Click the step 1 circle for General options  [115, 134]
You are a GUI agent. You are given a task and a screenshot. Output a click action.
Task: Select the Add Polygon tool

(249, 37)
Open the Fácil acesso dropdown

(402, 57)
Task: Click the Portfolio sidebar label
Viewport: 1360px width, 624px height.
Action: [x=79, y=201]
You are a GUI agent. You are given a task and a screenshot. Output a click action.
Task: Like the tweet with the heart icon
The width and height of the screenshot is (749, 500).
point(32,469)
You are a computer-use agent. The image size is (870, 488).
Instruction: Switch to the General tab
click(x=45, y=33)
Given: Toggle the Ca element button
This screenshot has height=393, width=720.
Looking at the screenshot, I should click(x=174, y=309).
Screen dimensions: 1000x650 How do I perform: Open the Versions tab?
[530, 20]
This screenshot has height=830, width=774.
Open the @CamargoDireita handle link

= = = = =

▶ _ASSIGNMENT_:
Word for word, transcribe the data shown above.

▶ _RESPONSE AREA_:
Click the step 1 circle for General options  [115, 134]
You are a GUI agent. You are given a task and a screenshot. Output a click action.
Task: Select the Add Polygon tool

(249, 37)
Open the Fácil acesso dropdown

(402, 57)
Task: Click the Portfolio sidebar label
Viewport: 1360px width, 624px height.
Action: [x=79, y=201]
You are a GUI agent. You are given a task and a screenshot. Output a click action.
Task: Like the tweet with the heart icon
The width and height of the screenshot is (749, 500).
point(32,469)
You are a computer-use agent. The image size is (870, 488).
Instruction: Switch to the General tab
click(x=45, y=33)
Given: Toggle the Ca element button
This screenshot has height=393, width=720.
Looking at the screenshot, I should click(x=174, y=309).
Screen dimensions: 1000x650 How do I perform: Open the Versions tab?
[530, 20]
This screenshot has height=830, width=774.
Open the @CamargoDireita handle link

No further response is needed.